__WHAT YOU NEED TO DO__:
1: Reproduce the restated balance sheet text word for word, starting at "(a) To record" and ending at "separate line item.".
2: Pick up the restated balance sheet text after its last sentence and continue writing it.

__GIVEN PASSAGE__:
· · · · ·

Restatement Balance Sheet Impact - June 30, 2009

The impact of the above restatement on the Company's consolidated balance sheet as of June 30, 2009 is summarized below.

 

     June 30, 2009
     As initially
reported
    Adjustment      As
restated

Current assets

   $ 126,656      $ 786 (a)    $ 127,442

Fixed assets

   $ 21,956      $ (21,956) (b)    $ -
                       

Total assets

   $ 148,612      $ (21,170)       $ 127,442
                       

 

                         

Current liabilities

                       

Accounts payable

     130,283        5,760 (c)      136,043

Accrued expense

     210,000        14,104 (c)      224,104

Notes payable - related parties

     292,929        (20,601) (d)      272,328

Short term mortgage loan

     -        36,500 (e)      36,500
                       

Total current liabilities

     633,212        35,763         668,975

Total stockholders' deficit

     (484,600)        (56,933) (f)      (541,533)
                       

Total liabilities and stockholders' deficit

   $ 148,612      $ (21,170)       $ 119,155
                       

(a) To record prepaid interest and deferred finance costs related to June 2009 mortgage loan, partially offset by 2008 audit adjustments to write off of uncollectible accounts receivable and contractor license bonds.

(b) To record 2008 audit adjustment to write off fixed assets in settlement of accounts payable.

(c) To adjust accounts payable and accrued expenses to properly reflect liabilities incurred has of the balance sheet date. Adjustments primarily relate to past wages, professional services, and settlement of a vendor account payable.

(d) Reclassification of mortgage loan to separate line item, partially offset by non-cash accrued interest on related party notes payable.

(e) Reclassification of mortgage loan to separate line item.

(f) Increase to stockholders' deficit resulting from increased net loss due to restatement adjustments.

· · · · ·

__INFORMATION SHOWN__:
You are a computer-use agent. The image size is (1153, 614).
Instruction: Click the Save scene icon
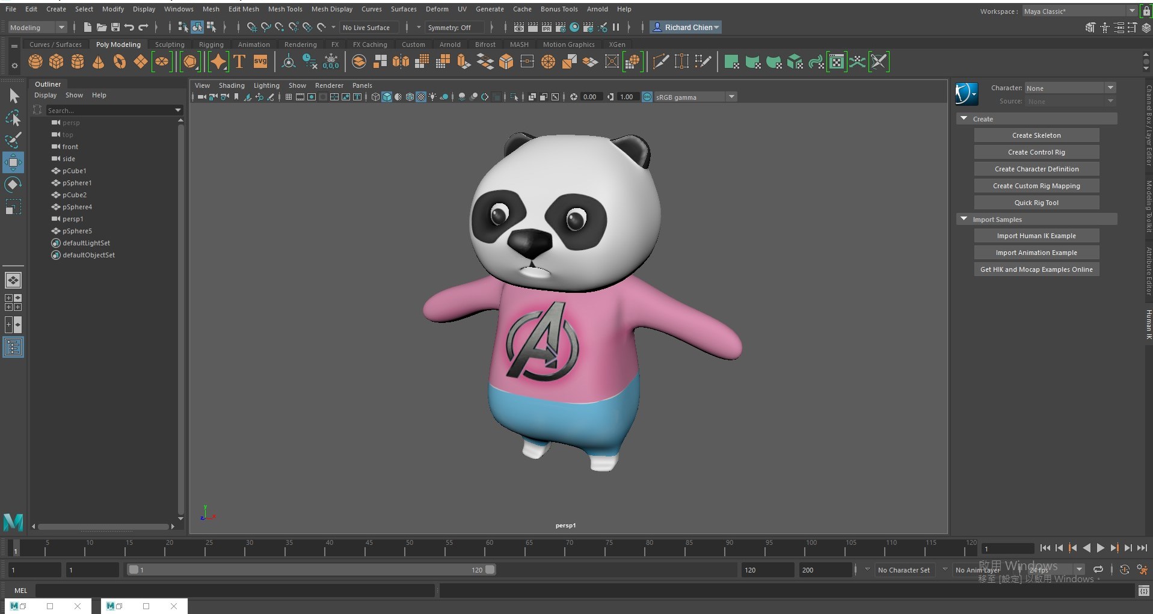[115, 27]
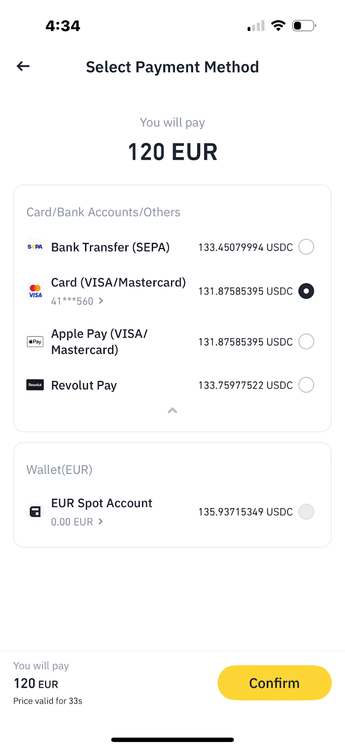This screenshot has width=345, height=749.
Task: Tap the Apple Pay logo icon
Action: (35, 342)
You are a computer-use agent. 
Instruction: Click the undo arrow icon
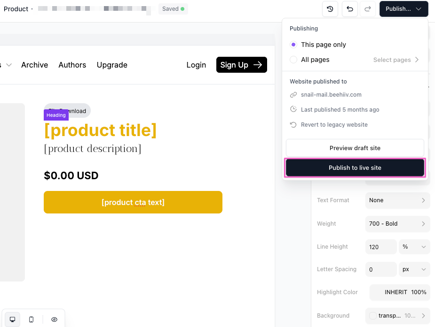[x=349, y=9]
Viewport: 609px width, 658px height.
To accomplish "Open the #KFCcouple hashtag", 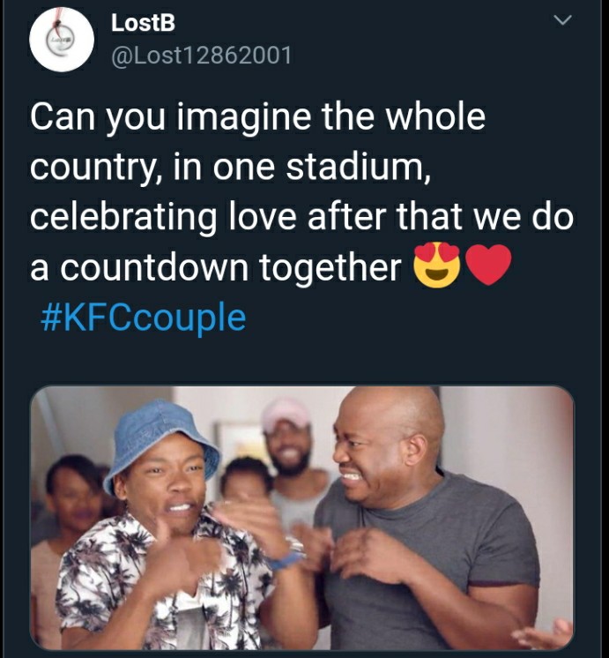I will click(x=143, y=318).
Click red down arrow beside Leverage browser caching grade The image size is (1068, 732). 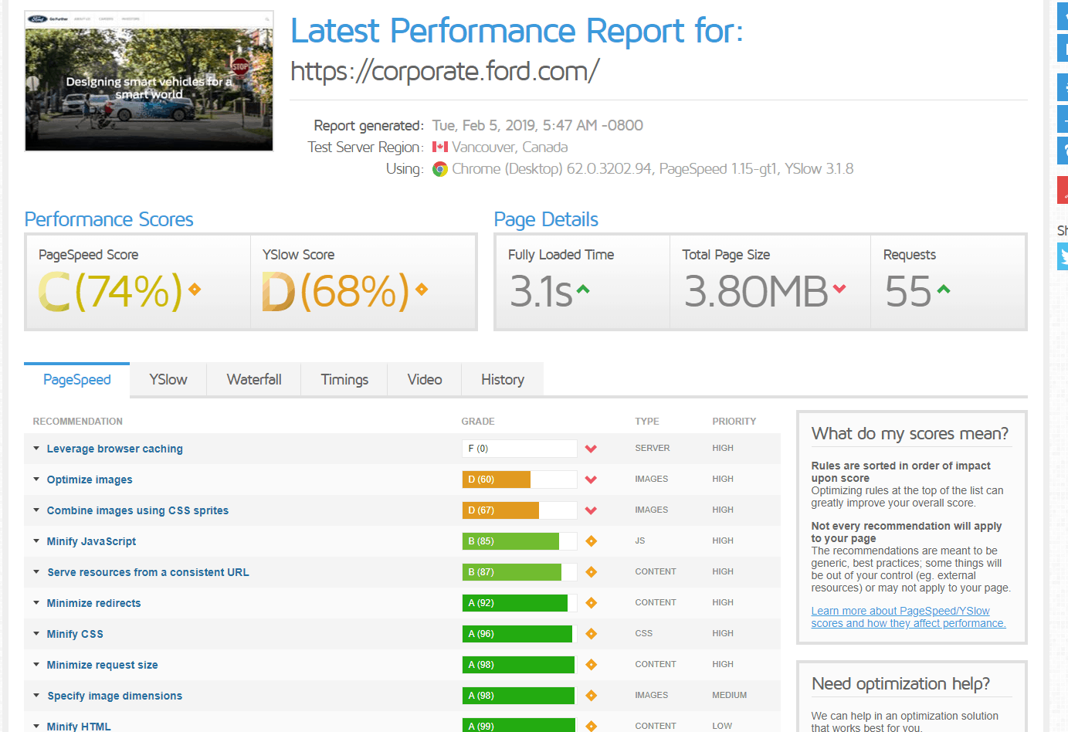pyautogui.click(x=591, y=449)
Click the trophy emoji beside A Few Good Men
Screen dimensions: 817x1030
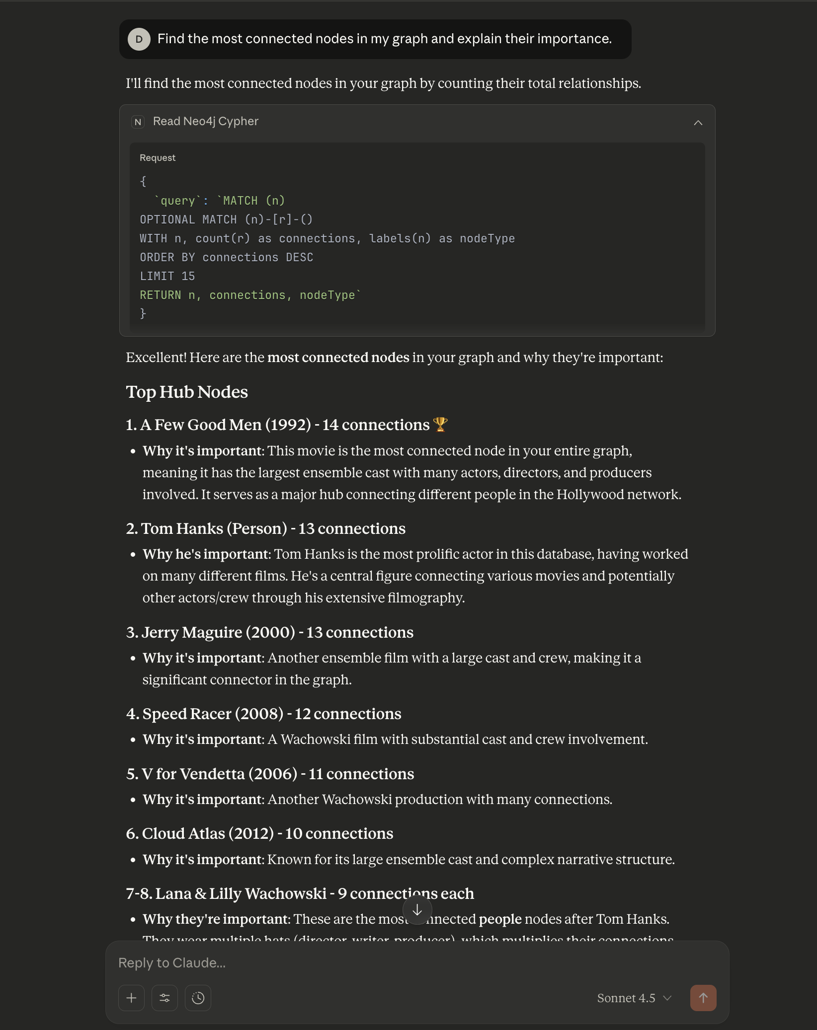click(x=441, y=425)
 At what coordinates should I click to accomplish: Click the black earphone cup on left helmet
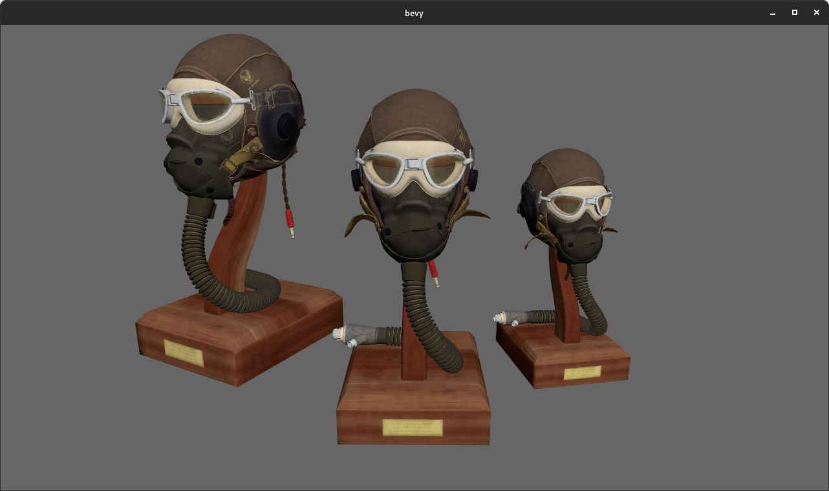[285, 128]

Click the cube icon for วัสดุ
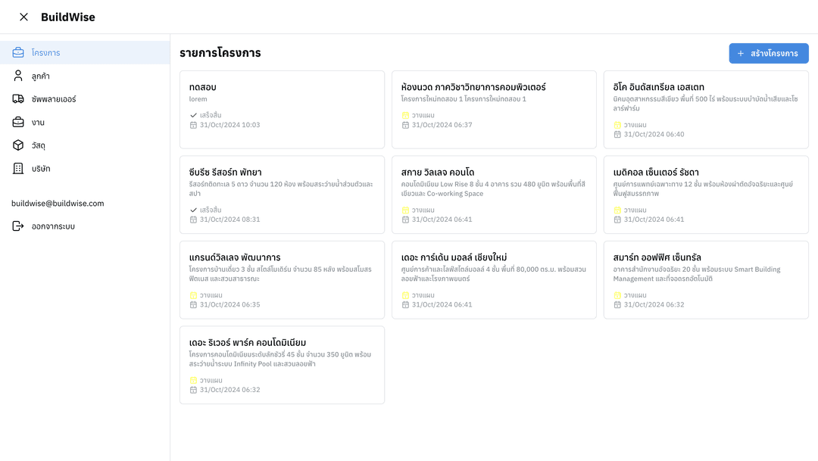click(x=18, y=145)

· · · · ·

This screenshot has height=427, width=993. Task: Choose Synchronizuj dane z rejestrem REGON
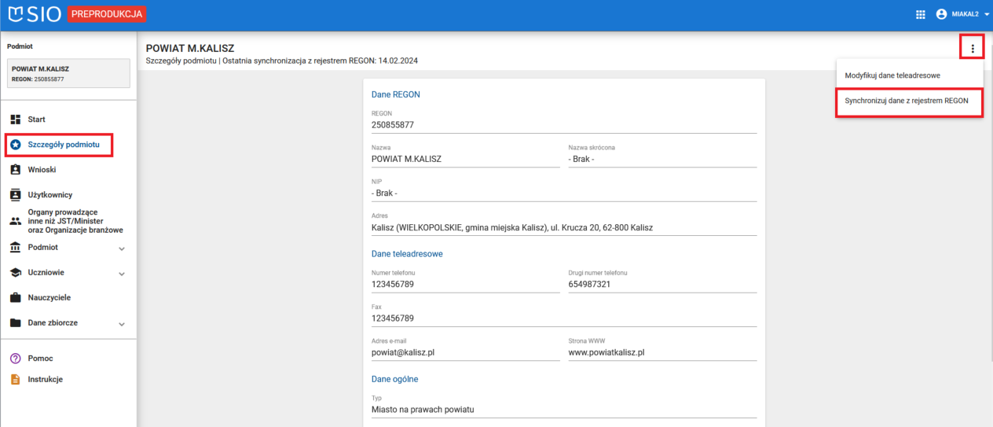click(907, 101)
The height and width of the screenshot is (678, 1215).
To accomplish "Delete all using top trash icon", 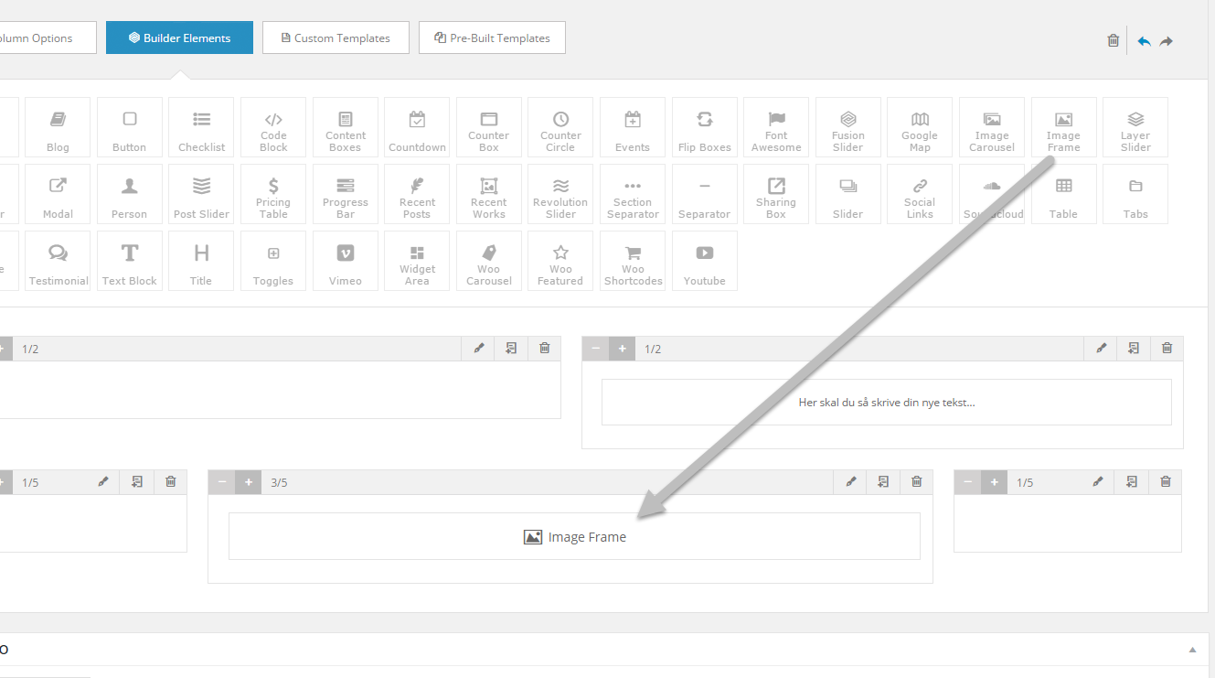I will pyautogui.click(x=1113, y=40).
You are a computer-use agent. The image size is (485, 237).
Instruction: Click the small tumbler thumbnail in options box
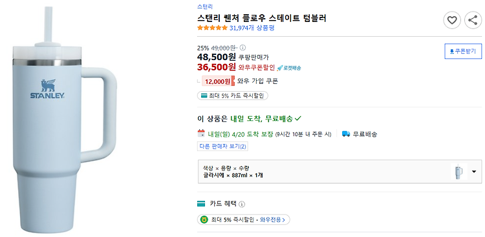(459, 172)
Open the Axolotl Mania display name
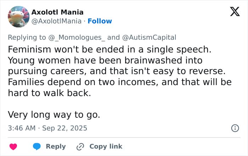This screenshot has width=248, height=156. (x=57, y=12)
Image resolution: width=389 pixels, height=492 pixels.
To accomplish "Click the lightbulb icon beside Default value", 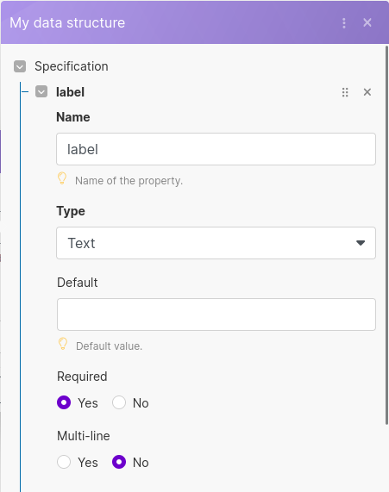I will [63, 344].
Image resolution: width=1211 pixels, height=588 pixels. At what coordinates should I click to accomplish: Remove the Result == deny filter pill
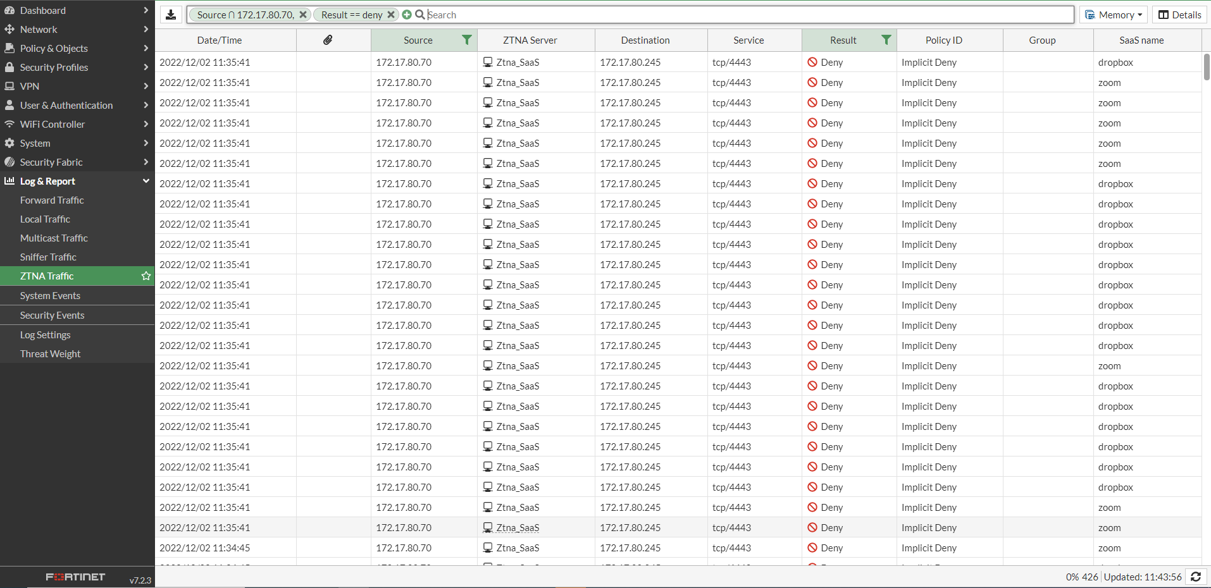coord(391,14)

· · · · ·

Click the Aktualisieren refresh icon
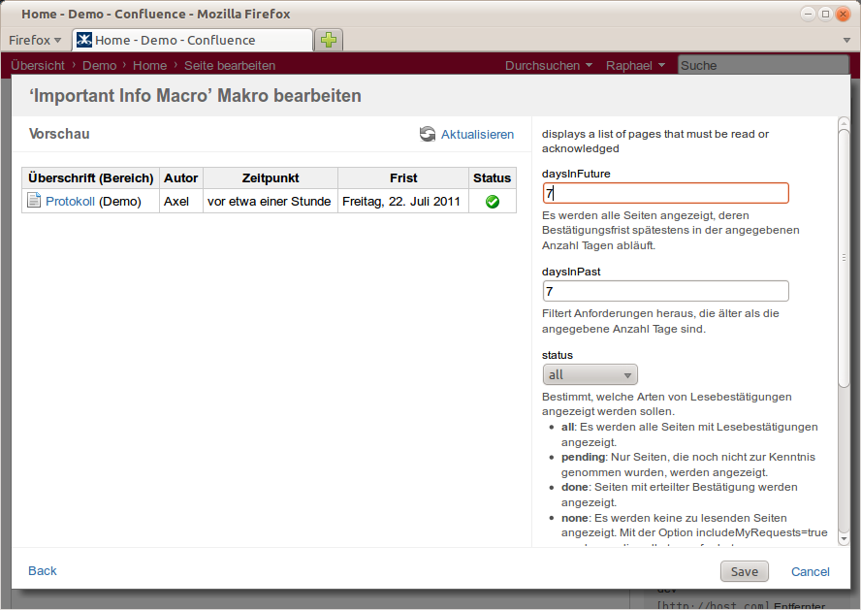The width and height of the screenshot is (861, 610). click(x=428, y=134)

· · · · ·

__EXERCISE RESPONSES__:
1:
(a) To record prepaid interest and deferred finance costs related to June 2009 mortgage loan, partially offset by 2008 audit adjustments to write off of uncollectible accounts receivable and contractor license bonds.

(b) To record 2008 audit adjustment to write off fixed assets in settlement of accounts payable.

(c) To adjust accounts payable and accrued expenses to properly reflect liabilities incurred has of the balance sheet date. Adjustments primarily relate to past wages, professional services, and settlement of a vendor account payable.

(d) Reclassification of mortgage loan to separate line item, partially offset by non-cash accrued interest on related party notes payable.

(e) Reclassification of mortgage loan to separate line item.

2:
 

12


Table of Contents

 

NOTE 7 - SUBSEQUENT EVENTS

During July 2009 an agreement was reached with the Wisconsin Department of Transportation (WI DOT) for an early buyout of the Green Bay, Wisconsin property, which WI DOT was intending to acquire for a road project. The Company accepted the fair market value of $102,000 offered by WI DOT and the sale was finalized during August 2009. The net proceeds received after deduction for the full settlement of the outstanding amount on the mortgage and the payment of all back property taxes was $63,201. A large portion of these proceeds was used to repay a $36,500 short term mortgage property loan from an investor that included a high penalty for delayed payment, and the remaining amount was utilized as working capital.

On July 8, 2009 the Company finalized a Purchase and Sale Agreement ("Purchase Agreement") with Terri A. Hourigan, trustee of the Terri A. Hourigan 2003 Revocable Trust (the "Seller") dated May 23, 2003 for the purchase of real property located at 118 N. Patterson, Santa Barbara, California 93111 which is in the development stage for $5,800,000.

A purchase option ("Option") for this purchase was executed with the Purchase Agreement, requiring payment of the purchase price to be made within 30 days from the time the option is exercised on the completion of the recordation of the Final Map for the property and fulfillment of certain other conditions.

The consideration for the Option consisted of: payment of option deposits pursuant to the Option terms; payment of the development costs for the project; $50,000 (5,000,000 shares) of restricted common stock; and assumption of $100,000 of personal loans borrowed by the Seller at a 15% interest rate from November 1, 2008.

The Company was unable to exercise its option as the conditions for exercise were not met. During the 4th quarter of 2009, the Company expensed capitalized investment in real estate costs of $219,507, consisting of $50,000 for issuance of 5,000,000 restricted shares of common stock, assumption of debt plus accrued interest of $117,476, and cash paid for development costs of $52,031.

Ms. Hourigan was not a related party of the Company at the time the Purchase Agreement and Option was executed in July of 2009. However, on July 31, 2010, over a year after the execution of the Purchase Agreement and Option, Ms. Hourigan assumed the role of Chief Executive Officer of the Company.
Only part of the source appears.